Share your dilemmas and get honest opinions from other Mumsnetters.

Don’t want to talk to a man

105 replies

Flamingodaughter · 27/06/2025 14:25

I F47 need to have a meeting regarding taking too much sick time off work. I’ve worked for the company for 10 years and I’ve never taken time off but I have had a run of bad luck the last few months and it has been unavoidable. The meeting is due today but I’ve just found out that my manager (female) is on holiday and the meeting will be conducted by a male manager who I know but not well. Trouble is, some of the things that have caused me issues are due to what my mum calls women problems lol. I don’t feel
very comfortable discussing my reasons for being off with this male manager. Is this unreasonable?

OP posts:
QuickPeachPoet · 27/06/2025 16:54

You will not be expected to go into detail about the nature of your problems OP. Assuming you have been to a doctor about the matter in question, all you need to say is that you have been off work on medical grounds and you can provide justification of your appointments to show this. Neither he nor the female manager would have the right to ask you exactly what the problem was.

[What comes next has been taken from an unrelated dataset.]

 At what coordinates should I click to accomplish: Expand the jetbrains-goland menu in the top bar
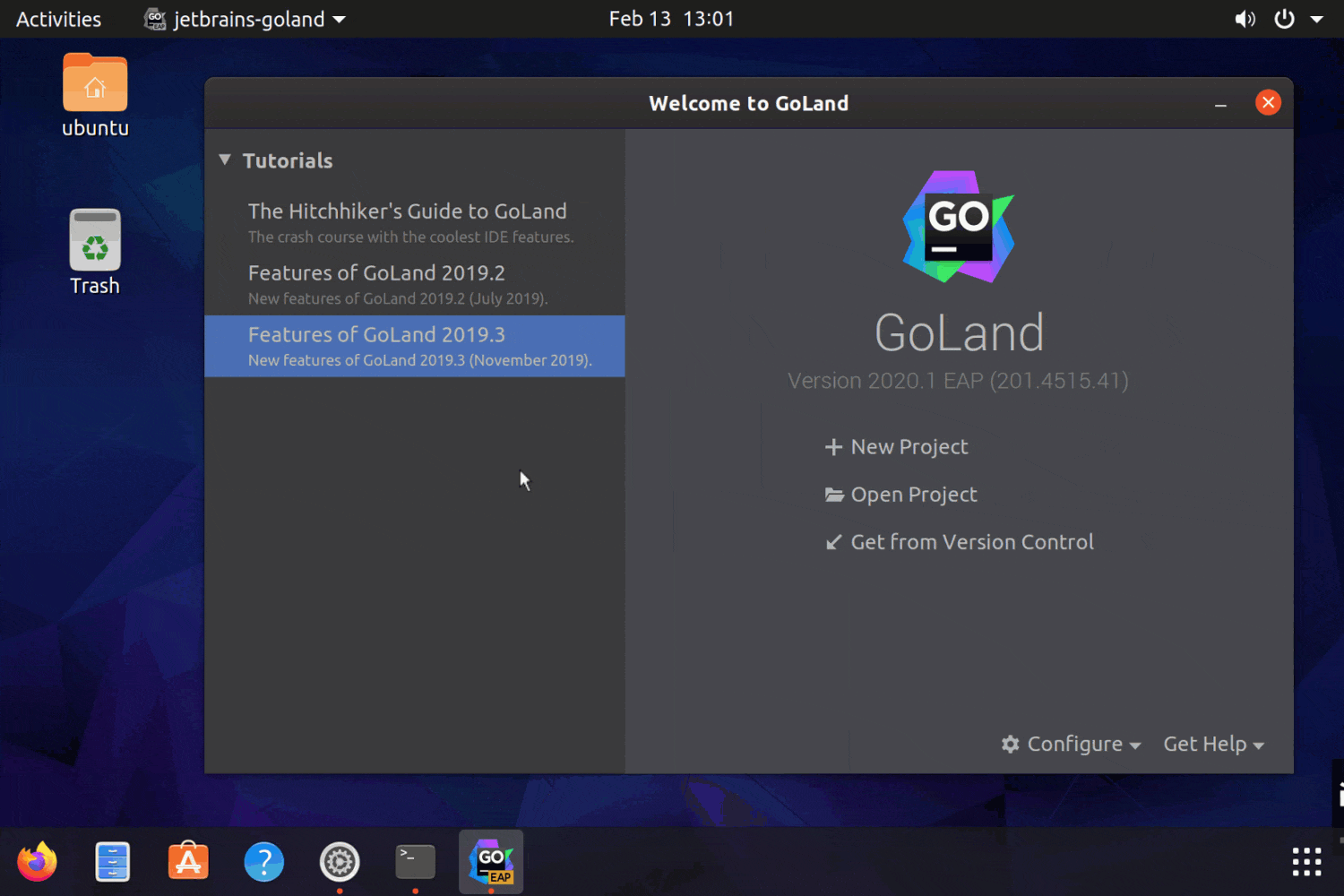point(243,19)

Berryslacks · 27/06/2025 16:56

@MyUmberSeal that was my initial thought. I am not easily embarrassed but we are all different. Reminds me of a former colleague who needed to go home at lunchtime. Our male head teacher was very brusquely asking her why. She eventually bellowed across the staff room ‘my period is extremely heavy and I need to change my sanitary towel’. I have never seen anyone slope off so quickly 😂. Sorry you are feeling like this @Flamingodaughter .

Elevenor · 27/06/2025 17:12

Boliviabae · 27/06/2025 16:09

No one's saying you have to use graphic descriptions.

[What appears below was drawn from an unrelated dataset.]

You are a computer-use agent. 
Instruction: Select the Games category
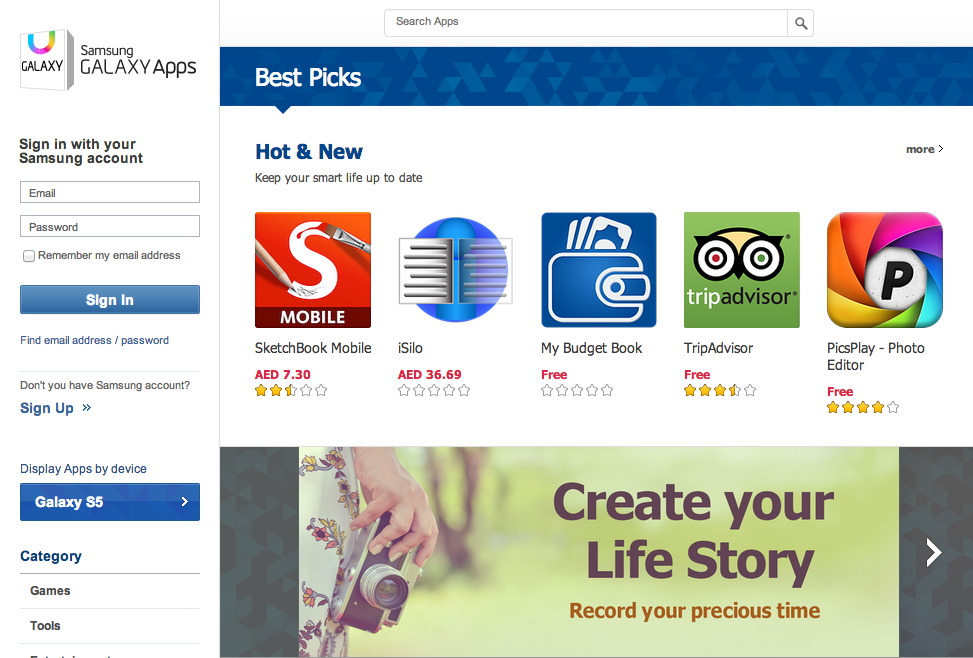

We are saying that if we talk about menstruation at all, we are talking about blood coming out of our vagina.

Some women would not be comfortable talking about that to a man.

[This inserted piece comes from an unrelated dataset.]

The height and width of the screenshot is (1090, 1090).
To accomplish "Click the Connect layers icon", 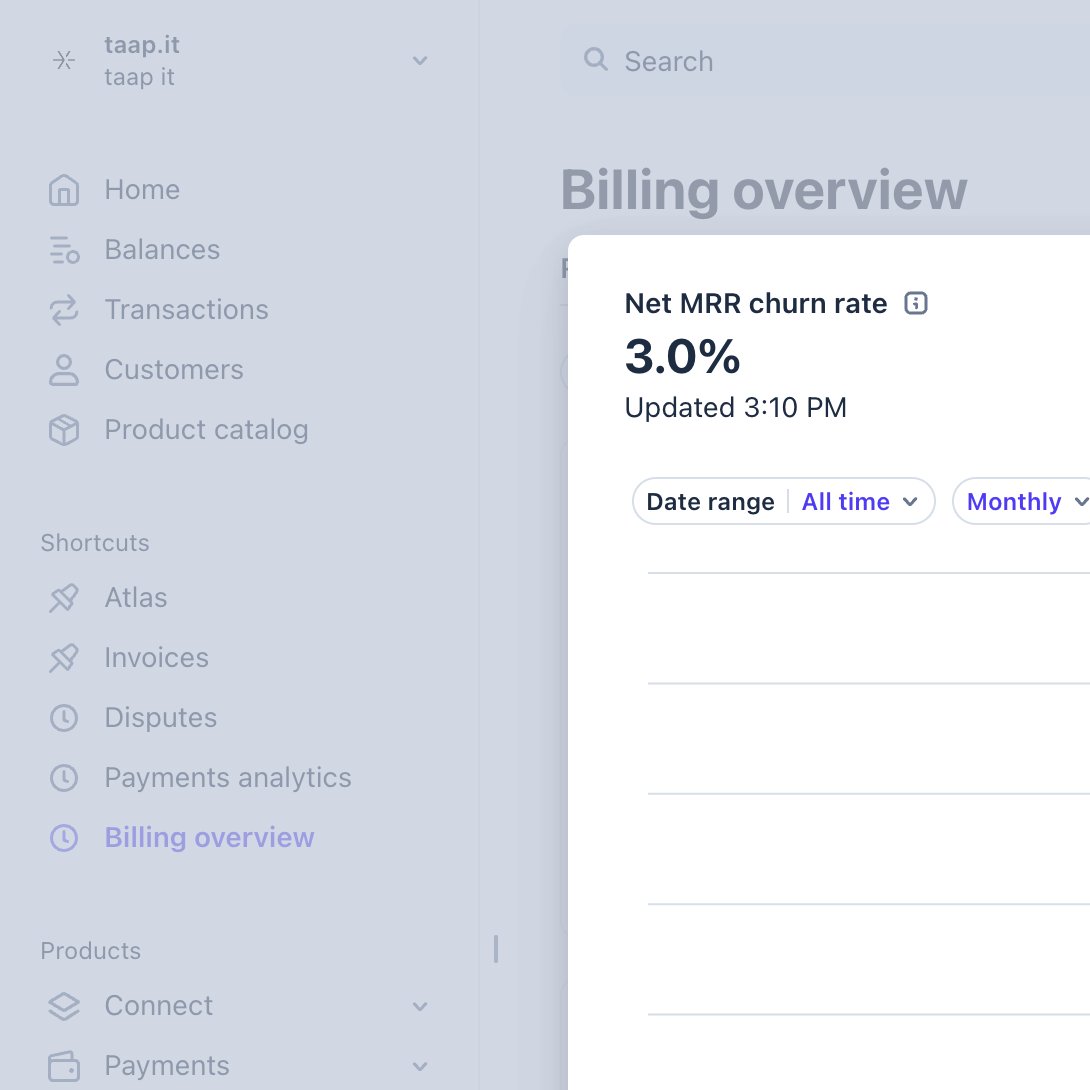I will (x=64, y=1006).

The same as a man would probably cringe at talking about a penis infection to a female manager

They don't have to discuss menstruation with their manager. Neither would a man have to discuss a penis infection with their manager. That level of detail is not required in these meetings.

I appreciate that people have differing levels of comfort when it comes to discussing the human body, but an employee is not required to divulge personal medical information to their manager.

Elevenor · 27/06/2025 17:14

Boliviabae · 27/06/2025 16:15

So would you go in and tell your male colleague that you are having your period.

Ive never told my male colleagues this.

If it was relevant, yes I would. It shouldn't come as a shock to an adult that women have periods.

Goldenbear · 27/06/2025 17:18

Boliviabae · 27/06/2025 14:51

There is no way that I would talk to my male manager about my periods.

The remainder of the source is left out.